What to produce:
In full and word for word, give the records again.

Material shown:
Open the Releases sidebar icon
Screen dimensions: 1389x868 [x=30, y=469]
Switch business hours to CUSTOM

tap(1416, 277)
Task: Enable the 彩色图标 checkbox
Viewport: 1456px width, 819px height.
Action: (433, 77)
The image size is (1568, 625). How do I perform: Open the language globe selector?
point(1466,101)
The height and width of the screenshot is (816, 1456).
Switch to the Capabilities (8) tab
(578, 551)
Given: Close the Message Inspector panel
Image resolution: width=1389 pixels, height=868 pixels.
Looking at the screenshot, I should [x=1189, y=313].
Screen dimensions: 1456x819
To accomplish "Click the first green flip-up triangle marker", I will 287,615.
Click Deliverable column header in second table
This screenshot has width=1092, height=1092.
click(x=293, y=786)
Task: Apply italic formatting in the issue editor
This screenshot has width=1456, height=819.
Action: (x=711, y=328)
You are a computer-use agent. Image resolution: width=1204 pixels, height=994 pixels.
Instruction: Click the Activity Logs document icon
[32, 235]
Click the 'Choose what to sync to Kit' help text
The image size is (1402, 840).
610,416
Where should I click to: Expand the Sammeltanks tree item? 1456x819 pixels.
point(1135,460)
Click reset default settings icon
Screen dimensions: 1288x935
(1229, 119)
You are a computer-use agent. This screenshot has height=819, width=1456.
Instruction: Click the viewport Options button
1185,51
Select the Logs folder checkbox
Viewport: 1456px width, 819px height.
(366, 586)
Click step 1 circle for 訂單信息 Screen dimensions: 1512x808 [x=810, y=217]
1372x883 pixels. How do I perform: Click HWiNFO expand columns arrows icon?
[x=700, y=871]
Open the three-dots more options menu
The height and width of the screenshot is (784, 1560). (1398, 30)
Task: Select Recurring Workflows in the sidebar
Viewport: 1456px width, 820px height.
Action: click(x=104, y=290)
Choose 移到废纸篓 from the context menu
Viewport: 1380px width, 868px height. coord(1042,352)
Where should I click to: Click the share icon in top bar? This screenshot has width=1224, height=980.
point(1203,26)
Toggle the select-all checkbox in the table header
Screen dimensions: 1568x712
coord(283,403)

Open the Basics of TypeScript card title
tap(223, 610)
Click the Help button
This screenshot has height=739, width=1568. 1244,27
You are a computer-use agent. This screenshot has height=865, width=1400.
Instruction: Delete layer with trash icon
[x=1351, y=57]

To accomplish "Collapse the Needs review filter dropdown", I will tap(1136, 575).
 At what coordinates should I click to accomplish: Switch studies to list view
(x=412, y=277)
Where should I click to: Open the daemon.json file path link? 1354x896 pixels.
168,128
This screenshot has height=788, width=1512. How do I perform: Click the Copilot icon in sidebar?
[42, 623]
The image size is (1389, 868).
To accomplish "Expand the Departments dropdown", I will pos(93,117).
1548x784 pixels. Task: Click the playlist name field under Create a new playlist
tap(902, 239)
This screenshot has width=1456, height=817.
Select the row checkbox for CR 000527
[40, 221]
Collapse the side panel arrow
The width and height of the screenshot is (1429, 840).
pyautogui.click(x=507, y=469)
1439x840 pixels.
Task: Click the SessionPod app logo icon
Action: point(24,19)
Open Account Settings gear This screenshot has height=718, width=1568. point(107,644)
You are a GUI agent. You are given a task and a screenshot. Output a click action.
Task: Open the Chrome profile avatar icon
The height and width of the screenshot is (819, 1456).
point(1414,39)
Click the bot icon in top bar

Solved problem:
Open the Releases sidebar icon
Screen dimensions: 1389x868 [x=30, y=469]
Switch business hours to CUSTOM

tap(1416, 277)
Task: Enable the 彩色图标 checkbox
Viewport: 1456px width, 819px height.
Action: (433, 77)
The image size is (1568, 625). How do I perform: Open the language globe selector?
point(1466,101)
The height and width of the screenshot is (816, 1456).
Switch to the Capabilities (8) tab
(578, 551)
Given: Close the Message Inspector panel
Image resolution: width=1389 pixels, height=868 pixels.
Looking at the screenshot, I should [x=1189, y=313].
Screen dimensions: 1456x819
To accomplish "Click the first green flip-up triangle marker", I will 287,615.
Click Deliverable column header in second table
This screenshot has width=1092, height=1092.
click(x=293, y=786)
Task: Apply italic formatting in the issue editor
This screenshot has width=1456, height=819.
Action: (x=711, y=328)
You are a computer-use agent. Image resolution: width=1204 pixels, height=994 pixels.
Instruction: Click the Activity Logs document icon
[32, 235]
Click the 'Choose what to sync to Kit' help text
The image size is (1402, 840).
610,416
Where should I click to: Expand the Sammeltanks tree item? 1456x819 pixels.
point(1135,460)
Click reset default settings icon
Screen dimensions: 1288x935
(1229, 119)
You are a computer-use agent. This screenshot has height=819, width=1456.
Instruction: Click the viewport Options button
1185,51
Select the Logs folder checkbox
Viewport: 1456px width, 819px height.
(366, 586)
Click step 1 circle for 訂單信息 Screen dimensions: 1512x808 [x=810, y=217]
1372x883 pixels. How do I perform: Click HWiNFO expand columns arrows icon?
[x=700, y=871]
Open the three-dots more options menu
The height and width of the screenshot is (784, 1560). (1398, 30)
Task: Select Recurring Workflows in the sidebar
Viewport: 1456px width, 820px height.
Action: click(x=104, y=290)
Choose 移到废纸篓 from the context menu
Viewport: 1380px width, 868px height. coord(1042,352)
Where should I click to: Click the share icon in top bar? This screenshot has width=1224, height=980.
point(1203,26)
Toggle the select-all checkbox in the table header
Screen dimensions: 1568x712
coord(283,403)

Open the Basics of TypeScript card title
tap(223, 610)
Click the Help button
This screenshot has height=739, width=1568. 1244,27
You are a computer-use agent. This screenshot has height=865, width=1400.
Instruction: Delete layer with trash icon
[x=1351, y=57]

To accomplish "Collapse the Needs review filter dropdown", I will tap(1136, 575).
 At what coordinates should I click to accomplish: Switch studies to list view
(x=412, y=277)
Where should I click to: Open the daemon.json file path link? 1354x896 pixels.
168,128
This screenshot has height=788, width=1512. How do I perform: Click the Copilot icon in sidebar?
[42, 623]
The image size is (1389, 868).
To accomplish "Expand the Departments dropdown", I will pos(93,117).
1548x784 pixels. Task: Click the playlist name field under Create a new playlist
tap(902, 239)
This screenshot has width=1456, height=817.
Select the row checkbox for CR 000527
[40, 221]
Collapse the side panel arrow
The width and height of the screenshot is (1429, 840).
pyautogui.click(x=507, y=469)
1439x840 pixels.
Task: Click the SessionPod app logo icon
Action: point(24,19)
Open Account Settings gear This screenshot has height=718, width=1568. point(107,644)
You are a GUI agent. You are given a task and a screenshot. Output a click action.
Task: Open the Chrome profile avatar icon
The height and width of the screenshot is (819, 1456).
point(1414,39)
Click the bot icon in top bar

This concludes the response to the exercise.